TASK STATEMENT: Reproduce the records exactly.

MATERIALS PROVIDED:
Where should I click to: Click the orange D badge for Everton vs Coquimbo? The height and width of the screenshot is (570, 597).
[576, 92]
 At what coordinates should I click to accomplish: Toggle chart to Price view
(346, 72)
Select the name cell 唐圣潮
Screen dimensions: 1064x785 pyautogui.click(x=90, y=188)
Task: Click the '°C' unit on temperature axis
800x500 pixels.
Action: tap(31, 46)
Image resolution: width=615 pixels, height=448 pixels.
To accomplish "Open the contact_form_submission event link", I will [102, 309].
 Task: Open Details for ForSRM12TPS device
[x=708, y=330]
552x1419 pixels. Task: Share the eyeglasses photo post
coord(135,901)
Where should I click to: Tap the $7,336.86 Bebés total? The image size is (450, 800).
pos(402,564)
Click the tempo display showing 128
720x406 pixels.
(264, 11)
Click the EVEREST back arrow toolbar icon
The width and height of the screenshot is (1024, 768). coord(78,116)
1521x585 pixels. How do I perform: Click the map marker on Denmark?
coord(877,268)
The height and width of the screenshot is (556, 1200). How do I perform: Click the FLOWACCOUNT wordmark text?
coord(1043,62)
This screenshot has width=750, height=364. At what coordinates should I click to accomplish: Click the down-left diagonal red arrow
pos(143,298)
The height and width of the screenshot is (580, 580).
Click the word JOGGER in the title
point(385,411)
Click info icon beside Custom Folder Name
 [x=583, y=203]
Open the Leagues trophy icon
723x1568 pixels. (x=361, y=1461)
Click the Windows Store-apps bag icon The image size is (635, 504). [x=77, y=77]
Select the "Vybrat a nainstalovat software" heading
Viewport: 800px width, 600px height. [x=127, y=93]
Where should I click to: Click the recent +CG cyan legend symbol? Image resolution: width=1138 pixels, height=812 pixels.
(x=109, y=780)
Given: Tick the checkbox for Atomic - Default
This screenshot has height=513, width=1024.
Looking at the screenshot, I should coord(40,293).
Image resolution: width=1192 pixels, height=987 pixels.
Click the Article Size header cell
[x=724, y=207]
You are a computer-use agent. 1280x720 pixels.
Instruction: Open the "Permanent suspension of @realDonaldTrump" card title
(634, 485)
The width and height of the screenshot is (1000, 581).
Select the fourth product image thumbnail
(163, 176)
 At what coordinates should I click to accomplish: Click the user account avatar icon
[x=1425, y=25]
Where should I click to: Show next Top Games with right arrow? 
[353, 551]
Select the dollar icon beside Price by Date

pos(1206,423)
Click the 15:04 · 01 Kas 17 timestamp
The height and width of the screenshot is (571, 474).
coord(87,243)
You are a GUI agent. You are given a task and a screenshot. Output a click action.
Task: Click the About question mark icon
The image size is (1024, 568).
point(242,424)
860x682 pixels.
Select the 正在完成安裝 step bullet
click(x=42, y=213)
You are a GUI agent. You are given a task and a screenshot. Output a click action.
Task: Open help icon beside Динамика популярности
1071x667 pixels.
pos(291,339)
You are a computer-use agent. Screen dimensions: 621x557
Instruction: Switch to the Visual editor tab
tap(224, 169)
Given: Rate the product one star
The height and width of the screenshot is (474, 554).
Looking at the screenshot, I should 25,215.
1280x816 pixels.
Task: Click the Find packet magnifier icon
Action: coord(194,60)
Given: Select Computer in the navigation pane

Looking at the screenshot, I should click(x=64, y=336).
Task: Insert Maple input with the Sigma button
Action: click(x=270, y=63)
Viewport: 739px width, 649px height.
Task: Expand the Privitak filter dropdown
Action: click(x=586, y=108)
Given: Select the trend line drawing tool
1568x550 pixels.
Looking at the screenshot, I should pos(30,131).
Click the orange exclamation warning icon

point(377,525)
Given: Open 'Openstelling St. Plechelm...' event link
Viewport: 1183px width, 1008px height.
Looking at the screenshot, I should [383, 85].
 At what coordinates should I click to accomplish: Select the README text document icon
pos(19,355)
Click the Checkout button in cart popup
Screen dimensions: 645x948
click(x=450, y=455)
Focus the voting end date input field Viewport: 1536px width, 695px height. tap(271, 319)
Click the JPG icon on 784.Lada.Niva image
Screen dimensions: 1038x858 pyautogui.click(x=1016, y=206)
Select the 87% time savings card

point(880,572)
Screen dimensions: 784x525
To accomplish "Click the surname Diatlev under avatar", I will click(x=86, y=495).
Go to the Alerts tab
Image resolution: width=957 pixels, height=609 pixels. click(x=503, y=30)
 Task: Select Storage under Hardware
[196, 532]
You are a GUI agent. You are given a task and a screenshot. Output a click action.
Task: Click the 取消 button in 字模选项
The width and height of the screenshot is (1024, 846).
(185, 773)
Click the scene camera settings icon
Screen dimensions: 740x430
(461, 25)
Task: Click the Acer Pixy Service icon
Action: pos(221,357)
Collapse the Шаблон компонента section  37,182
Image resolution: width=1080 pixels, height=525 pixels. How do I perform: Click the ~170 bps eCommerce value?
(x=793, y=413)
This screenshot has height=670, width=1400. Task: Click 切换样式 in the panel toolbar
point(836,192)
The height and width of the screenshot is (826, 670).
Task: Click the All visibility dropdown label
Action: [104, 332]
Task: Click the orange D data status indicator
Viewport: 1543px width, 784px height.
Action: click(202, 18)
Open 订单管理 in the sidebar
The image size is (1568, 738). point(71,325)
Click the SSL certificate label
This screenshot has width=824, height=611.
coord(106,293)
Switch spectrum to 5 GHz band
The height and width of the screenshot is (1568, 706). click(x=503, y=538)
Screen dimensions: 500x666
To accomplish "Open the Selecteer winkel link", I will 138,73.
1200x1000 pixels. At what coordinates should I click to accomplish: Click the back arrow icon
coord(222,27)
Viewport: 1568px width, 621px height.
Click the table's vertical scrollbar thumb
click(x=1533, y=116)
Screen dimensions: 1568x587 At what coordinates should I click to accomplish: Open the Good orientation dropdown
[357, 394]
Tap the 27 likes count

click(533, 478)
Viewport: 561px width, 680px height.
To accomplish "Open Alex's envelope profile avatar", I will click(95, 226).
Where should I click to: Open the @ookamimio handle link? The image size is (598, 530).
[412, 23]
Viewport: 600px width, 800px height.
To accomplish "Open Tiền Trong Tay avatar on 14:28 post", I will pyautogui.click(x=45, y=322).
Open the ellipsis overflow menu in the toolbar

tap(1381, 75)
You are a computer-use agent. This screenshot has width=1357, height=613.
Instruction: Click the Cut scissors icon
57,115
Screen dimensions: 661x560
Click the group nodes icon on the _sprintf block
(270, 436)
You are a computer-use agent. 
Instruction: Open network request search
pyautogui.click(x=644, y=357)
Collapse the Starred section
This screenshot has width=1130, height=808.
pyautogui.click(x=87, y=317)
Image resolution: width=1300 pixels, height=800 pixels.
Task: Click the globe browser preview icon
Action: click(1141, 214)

WRITTEN ANSWER:
Where should I click to: Click the orange D badge for Everton vs Coquimbo? The height and width of the screenshot is (570, 597).
[576, 92]
 At what coordinates should I click to accomplish: Toggle chart to Price view
(346, 72)
Select the name cell 唐圣潮
Screen dimensions: 1064x785 pyautogui.click(x=90, y=188)
Task: Click the '°C' unit on temperature axis
800x500 pixels.
Action: tap(31, 46)
Image resolution: width=615 pixels, height=448 pixels.
To accomplish "Open the contact_form_submission event link", I will [102, 309].
 Task: Open Details for ForSRM12TPS device
[x=708, y=330]
552x1419 pixels. Task: Share the eyeglasses photo post
coord(135,901)
Where should I click to: Tap the $7,336.86 Bebés total? The image size is (450, 800).
pos(402,564)
Click the tempo display showing 128
720x406 pixels.
(264, 11)
Click the EVEREST back arrow toolbar icon
The width and height of the screenshot is (1024, 768). coord(78,116)
1521x585 pixels. How do I perform: Click the map marker on Denmark?
coord(877,268)
The height and width of the screenshot is (556, 1200). How do I perform: Click the FLOWACCOUNT wordmark text?
coord(1043,62)
This screenshot has width=750, height=364. At what coordinates should I click to accomplish: Click the down-left diagonal red arrow
pos(143,298)
The height and width of the screenshot is (580, 580).
Click the word JOGGER in the title
point(385,411)
Click info icon beside Custom Folder Name
 [x=583, y=203]
Open the Leagues trophy icon
723x1568 pixels. (x=361, y=1461)
Click the Windows Store-apps bag icon The image size is (635, 504). [x=77, y=77]
Select the "Vybrat a nainstalovat software" heading
Viewport: 800px width, 600px height. [x=127, y=93]
Where should I click to: Click the recent +CG cyan legend symbol? Image resolution: width=1138 pixels, height=812 pixels.
(x=109, y=780)
Given: Tick the checkbox for Atomic - Default
This screenshot has height=513, width=1024.
Looking at the screenshot, I should coord(40,293).
Image resolution: width=1192 pixels, height=987 pixels.
Click the Article Size header cell
[x=724, y=207]
You are a computer-use agent. 1280x720 pixels.
Instruction: Open the "Permanent suspension of @realDonaldTrump" card title
(634, 485)
The width and height of the screenshot is (1000, 581).
Select the fourth product image thumbnail
(163, 176)
 At what coordinates should I click to accomplish: Click the user account avatar icon
[x=1425, y=25]
Where should I click to: Show next Top Games with right arrow? 
[353, 551]
Select the dollar icon beside Price by Date

pos(1206,423)
Click the 15:04 · 01 Kas 17 timestamp
The height and width of the screenshot is (571, 474).
coord(87,243)
You are a GUI agent. You are given a task and a screenshot. Output a click action.
Task: Click the About question mark icon
The image size is (1024, 568).
point(242,424)
860x682 pixels.
Select the 正在完成安裝 step bullet
click(x=42, y=213)
You are a GUI agent. You are given a task and a screenshot. Output a click action.
Task: Open help icon beside Динамика популярности
1071x667 pixels.
pos(291,339)
You are a computer-use agent. Screen dimensions: 621x557
Instruction: Switch to the Visual editor tab
tap(224, 169)
Given: Rate the product one star
The height and width of the screenshot is (474, 554).
Looking at the screenshot, I should 25,215.
1280x816 pixels.
Task: Click the Find packet magnifier icon
Action: coord(194,60)
Given: Select Computer in the navigation pane

Looking at the screenshot, I should click(x=64, y=336).
Task: Insert Maple input with the Sigma button
Action: click(x=270, y=63)
Viewport: 739px width, 649px height.
Task: Expand the Privitak filter dropdown
Action: click(x=586, y=108)
Given: Select the trend line drawing tool
1568x550 pixels.
Looking at the screenshot, I should pos(30,131).
Click the orange exclamation warning icon

point(377,525)
Given: Open 'Openstelling St. Plechelm...' event link
Viewport: 1183px width, 1008px height.
Looking at the screenshot, I should [383, 85].
 At what coordinates should I click to accomplish: Select the README text document icon
pos(19,355)
Click the Checkout button in cart popup
Screen dimensions: 645x948
click(x=450, y=455)
Focus the voting end date input field Viewport: 1536px width, 695px height. tap(271, 319)
Click the JPG icon on 784.Lada.Niva image
Screen dimensions: 1038x858 pyautogui.click(x=1016, y=206)
Select the 87% time savings card

point(880,572)
Screen dimensions: 784x525
To accomplish "Click the surname Diatlev under avatar", I will click(x=86, y=495).
Go to the Alerts tab
Image resolution: width=957 pixels, height=609 pixels. click(x=503, y=30)
 Task: Select Storage under Hardware
[196, 532]
You are a GUI agent. You are given a task and a screenshot. Output a click action.
Task: Click the 取消 button in 字模选项
The width and height of the screenshot is (1024, 846).
(185, 773)
Click the scene camera settings icon
Screen dimensions: 740x430
(461, 25)
Task: Click the Acer Pixy Service icon
Action: pos(221,357)
Collapse the Шаблон компонента section  37,182
Image resolution: width=1080 pixels, height=525 pixels. How do I perform: Click the ~170 bps eCommerce value?
(x=793, y=413)
This screenshot has height=670, width=1400. Task: Click 切换样式 in the panel toolbar
point(836,192)
The height and width of the screenshot is (826, 670).
Task: Click the All visibility dropdown label
Action: [104, 332]
Task: Click the orange D data status indicator
Viewport: 1543px width, 784px height.
Action: click(202, 18)
Open 订单管理 in the sidebar
The image size is (1568, 738). point(71,325)
Click the SSL certificate label
This screenshot has width=824, height=611.
coord(106,293)
Switch spectrum to 5 GHz band
The height and width of the screenshot is (1568, 706). click(x=503, y=538)
Screen dimensions: 500x666
To accomplish "Open the Selecteer winkel link", I will 138,73.
1200x1000 pixels. At what coordinates should I click to accomplish: Click the back arrow icon
coord(222,27)
Viewport: 1568px width, 621px height.
Click the table's vertical scrollbar thumb
click(x=1533, y=116)
Screen dimensions: 1568x587 At what coordinates should I click to accomplish: Open the Good orientation dropdown
[357, 394]
Tap the 27 likes count

click(533, 478)
Viewport: 561px width, 680px height.
To accomplish "Open Alex's envelope profile avatar", I will click(95, 226).
Where should I click to: Open the @ookamimio handle link? The image size is (598, 530).
[412, 23]
Viewport: 600px width, 800px height.
To accomplish "Open Tiền Trong Tay avatar on 14:28 post", I will pyautogui.click(x=45, y=322).
Open the ellipsis overflow menu in the toolbar

tap(1381, 75)
You are a computer-use agent. This screenshot has width=1357, height=613.
Instruction: Click the Cut scissors icon
57,115
Screen dimensions: 661x560
Click the group nodes icon on the _sprintf block
(270, 436)
You are a computer-use agent. 
Instruction: Open network request search
pyautogui.click(x=644, y=357)
Collapse the Starred section
This screenshot has width=1130, height=808.
pyautogui.click(x=87, y=317)
Image resolution: width=1300 pixels, height=800 pixels.
Task: Click the globe browser preview icon
Action: click(1141, 214)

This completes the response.